Et l'anglais dans tout cela ?

Le Brexit a fait parler de la Grande-Bretagne et, en attendant qu’il soit vraiment et complètement mis en œuvre (ce qui reste à voir), il a fait parler de l’anglais.

Voici ce que déclarait à Marianne le 17 juin 2016, Michael Edwards, professeur au Collège de France, Académicien et écrivain : « Être britannique, c’est (aussi) parler une langue unique parce que hybride, à la fois germanique et franco-latine. Une langue en relation avec le Nord de l’Europe, par la syntaxe et la grammaire, et avec le Sud, par les mots et le lexique. Langue proche du monde concret, le corps, les hommes ou les objets autour de soi, mais aussi tournée vers l’esprit ou la théorie. Langue hétérogène, comme la communauté britannique, d’un côté anglo-saxonne, les Anglais avec du sang viking et normand et, de l’autre celtique avec l’Écosse, l’Irlande du Nord et le pays de Galles. Un pays fait de quatre pays (…). Notre littérature (…) est une ouverture au monde ».

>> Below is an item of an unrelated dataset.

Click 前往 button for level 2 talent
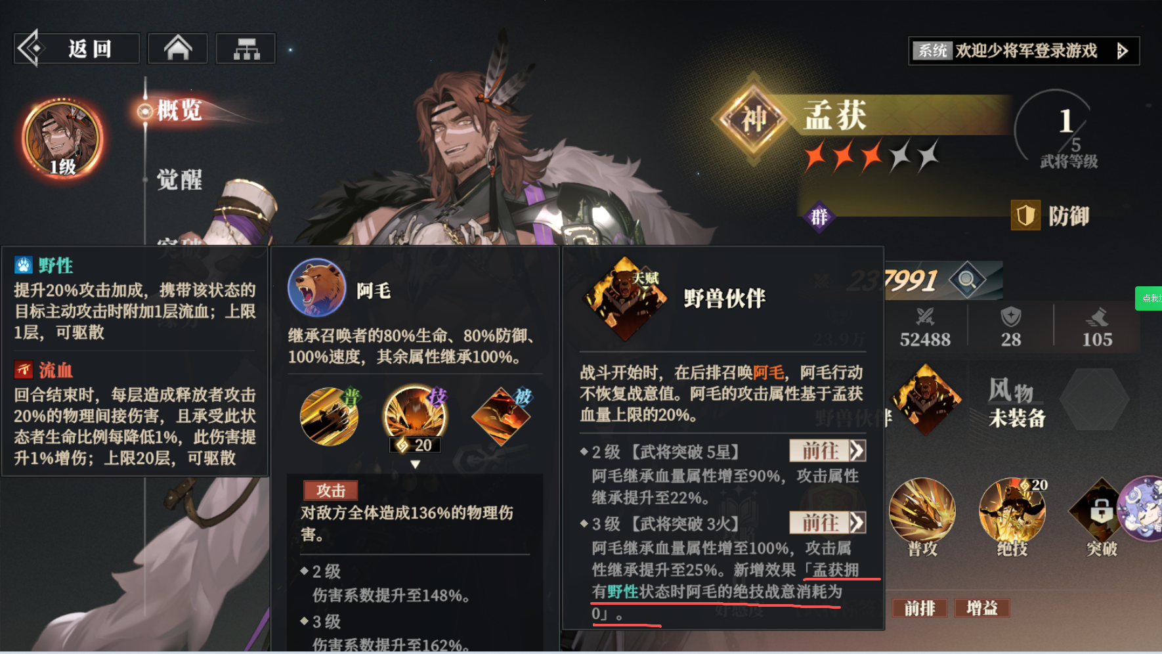Image resolution: width=1162 pixels, height=654 pixels. [x=827, y=450]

Ben voyons, une langue parfaite pour un pays parfait dont les ressortissants n’ont pas la grosse tête…

Voici par ailleurs la vision d’Olivier Kamm, essayiste et éditorialiste au Times : « Pour moi, le cœur du caractère britannique est sa littérature et ses langues. L’anglais est une langue mondiale sans être le seul idiome des îles britanniques ni le plus ancien. Il reflète le caractère international de la Grande-Bretagne dans sa manière d’intégrer des mots étrangers (sic !) : il a emprunté des mots (un terme impropre car les mots ne sont jamais rendus !) de l’anglo-normand et de bien d’autres langues ».

Là encore, en toute modestie… Remarquez qu’il ne cite pas le français comme langue auquel l’anglais a emprunté des mots…

Bref ces fiers intellectuels que le doute ni l’objectivité n’étouffent, étaient à fond contre le Brexit, que leur magnifique pays aux mille qualités uniques a pourtant adopté à la majorité.

C’est dur d’être anglais…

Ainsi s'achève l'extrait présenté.